Mmm. I slept for a long time on the D train on the way home, and when I came out, there was a very soothing gentle rain raining. It reminded me that there is more in the world than customers, computers, and late lonely nights.
I sang On On by Erykah Badu at the Village Underground tonight. I was definitely more confident and technically skilled than I have been any other time, but I felt like people gave a lot less of a shit. I almost felt like it was like "OK, another good singer. Whoop-de-doo." But I got some respect from various folks afterwards, and I got to talk to Adam the guitarist for a bit about what it's like making a living as a musician. It sounds hard. Scrambling and shit. 5 hour wedding gigs and drop-of-a-hat trips to California. Maybe someday.
I put up a posting on craigslist and got a couple responses, one of which seems promising. I reconnected with Tim, another conflicted singer / songwriter type from college, and we're gonna get together and workshop in 2 weeks or so.

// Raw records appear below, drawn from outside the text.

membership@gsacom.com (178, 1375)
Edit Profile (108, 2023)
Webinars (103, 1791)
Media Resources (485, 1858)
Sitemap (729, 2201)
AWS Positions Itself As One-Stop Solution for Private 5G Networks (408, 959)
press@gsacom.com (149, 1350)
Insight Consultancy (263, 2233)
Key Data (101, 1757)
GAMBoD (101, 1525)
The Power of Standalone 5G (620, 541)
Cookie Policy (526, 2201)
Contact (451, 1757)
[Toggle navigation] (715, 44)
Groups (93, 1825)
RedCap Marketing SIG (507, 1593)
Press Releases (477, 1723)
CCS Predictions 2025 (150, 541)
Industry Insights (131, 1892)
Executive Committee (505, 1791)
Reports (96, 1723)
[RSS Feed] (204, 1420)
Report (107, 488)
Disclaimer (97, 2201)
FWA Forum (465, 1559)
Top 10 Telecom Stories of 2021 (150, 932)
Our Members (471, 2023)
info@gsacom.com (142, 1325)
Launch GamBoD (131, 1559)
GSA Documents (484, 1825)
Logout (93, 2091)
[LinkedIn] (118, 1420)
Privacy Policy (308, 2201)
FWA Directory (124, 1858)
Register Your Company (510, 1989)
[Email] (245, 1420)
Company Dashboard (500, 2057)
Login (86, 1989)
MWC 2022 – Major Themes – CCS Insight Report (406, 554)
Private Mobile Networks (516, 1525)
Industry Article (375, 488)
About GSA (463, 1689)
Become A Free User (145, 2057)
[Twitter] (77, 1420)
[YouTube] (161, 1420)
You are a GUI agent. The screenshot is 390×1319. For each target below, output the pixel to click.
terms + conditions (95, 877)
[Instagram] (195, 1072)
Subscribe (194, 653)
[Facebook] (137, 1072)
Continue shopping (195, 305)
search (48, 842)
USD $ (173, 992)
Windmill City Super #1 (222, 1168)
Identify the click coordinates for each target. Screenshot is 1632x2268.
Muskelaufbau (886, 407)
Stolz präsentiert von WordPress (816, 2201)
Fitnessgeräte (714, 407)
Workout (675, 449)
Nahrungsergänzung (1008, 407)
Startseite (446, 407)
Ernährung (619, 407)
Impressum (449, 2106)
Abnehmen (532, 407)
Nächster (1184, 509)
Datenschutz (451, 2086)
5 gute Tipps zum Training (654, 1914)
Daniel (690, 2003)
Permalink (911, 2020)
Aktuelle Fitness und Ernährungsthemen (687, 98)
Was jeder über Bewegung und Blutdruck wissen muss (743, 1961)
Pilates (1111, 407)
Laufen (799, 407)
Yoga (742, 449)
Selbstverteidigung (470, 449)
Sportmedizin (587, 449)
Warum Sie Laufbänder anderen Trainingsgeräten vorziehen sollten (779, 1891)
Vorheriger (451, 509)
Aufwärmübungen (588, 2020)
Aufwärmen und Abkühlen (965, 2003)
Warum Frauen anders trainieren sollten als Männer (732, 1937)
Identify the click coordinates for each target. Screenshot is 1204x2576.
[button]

I started on a sort of verse section for If We Were, and I tried to get some lyrics down for it, but I ended up with a little dream poem instead. Maybe I'll share it some other time.
Lastly, today at work, I ran into Gabe, another dude from college who I took some music and interactivity classes with it. He told me he's going to ITP in September and that Konrad, a fantastic jazz pianist with whom I sang on numerous occasions back in college, is now in New York, and will also be attending ITP. Hmm. Abstractly, ITP seems like it might be what I want in my life: mixing technology and art, discussions of paradigms and interfaces and whatnot. Something about it, however, rubs me the wrong way. As cool as Basic stamp microcontrollers and interactive instruments are, do I really need to get a Master's degree in Professional Studies? I worry that I wouldn't learn anything useful, and that, like my current degree in music, it would lead me nowhere. Then again, graduates seem to do cool things with themselves afterwards.
I usually alternate between unfounded optimism and despair. Today, I am at a point of mere confusion and tiredness. I am tired of being hopeful; I am tired of being hopeless.